Duarte Lima vai finalmente ser preso -- já vai tarde, mas não nos zanguemos com o atraso na justiça portuguesa porque vamos ter uma cobaia para testar a introdução de telemóveis na prisão. Não acham que o Duarte Lima merece um telemóvel? Ele até toca piano.

Vá, não sejam forretas e dêem-lhe um iPhone! Assim ele pode refilar com os moços do PSD que só se lembraram de o expulsar agora que ele vai ser preso. Antes, quando ele foi condenado, não era premente. Com o seu telemóvel, Duarte Lima pode argumentar que a reabilitação está a correr muito bem e estará prontinho para novas aventuras cor-de-laranja quando sair daqui a 6 anos.

E viverão felizes para sempre!

quarta-feira, 24 de abril de 2019

Um cão era melhor

Segundo me contam, o telemóvel é um mecanismo de reinserção de presos na sociedade. Na Wikipédia em inglês, dizem-me que é controverso porque os presos podem usar o telefone para intimidar testemunhas, cometer crimes, planear fugas ou até outros crimes. Uma outra fonte de controvérsia é, nas prisões que permitem telemóveis, os custos exorbitantes dos mesmos que beneficiam as próprias prisões.

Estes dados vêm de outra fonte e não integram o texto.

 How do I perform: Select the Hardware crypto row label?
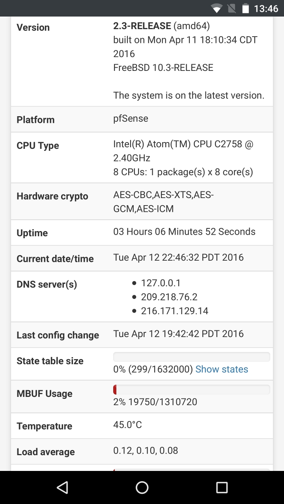52,196
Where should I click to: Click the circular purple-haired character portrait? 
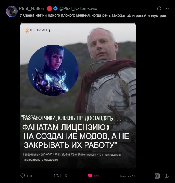click(x=53, y=70)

Não se percebe muito bem como é que havendo telemóveis com fartura em Portugal -- mais de um per capita -- ainda há criminosos. Então não seria esperado que, se pessoas com telemóveis estivessem bem inseridas na sociedade, então não cometeriam crimes?

Mas talvez não seja o telemóvel em si, mas os amigos e família com quem o preso contactaria. Só que mais uma vez encontramos o mesmo problema: se estas pessoas fossem eficazes a inserir a pessoa na sociedade, então a pessoa nunca teria cometido um crime.

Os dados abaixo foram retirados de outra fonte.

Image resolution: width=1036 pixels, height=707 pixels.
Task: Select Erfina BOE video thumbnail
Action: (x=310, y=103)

Frequentemente, os criminosos sofrem de disturbios mentais e necessitam de cuidados médicos especializados; o telemóvel não os vai ajudar, mas dá a ilusão que o governo se preocupa, quando na realidade não faz nada por estas pessoas.

Afinal, o que é um criminoso em Portugal e por que razão se prende uma pessoa? Portugal é um país com um regime penal considerado leve. Há crimes hediondos cujos autores nem vão para a prisão porque lhes atribuem penas curtas, que acabam por ser suspensas. Ou seja, quem vai para a prisão normalmente deve ter cometido algo bastante grave e, se o fez, é porque a pessoa é incapaz de auto-inibir comportamentos altamente indesejáveis. O telemóvel desinibe as pessoas: basta ler algumas conversas de SMS para perceber que o potencial das coisas descambarem é alto. E se for um telemóvel com Internet ainda pior.

Depois há a situação dos familiares e amigos, que receberiam as chamadas. Será que estas pessoas também não sofreram elas próprias com o crime e não têm direito a algum resguardo? Ou têm obrigação de tomar conta de presos pelo telefone a qualquer hora do dia?

É desejável que se sigam políticas de reinserção de presos, mas gostaria que me indicassem estudos que concluam que o uso de telemóveis facilita esse propósito.

Porque é que não decidiram dar um cão aos presos? Esses programas funcionam mesmo. Nos EUA, há vários prisões que usam cães para reabilitar pessoas encarceradas. Ver aqui, aqui, e aqui, por exemplo.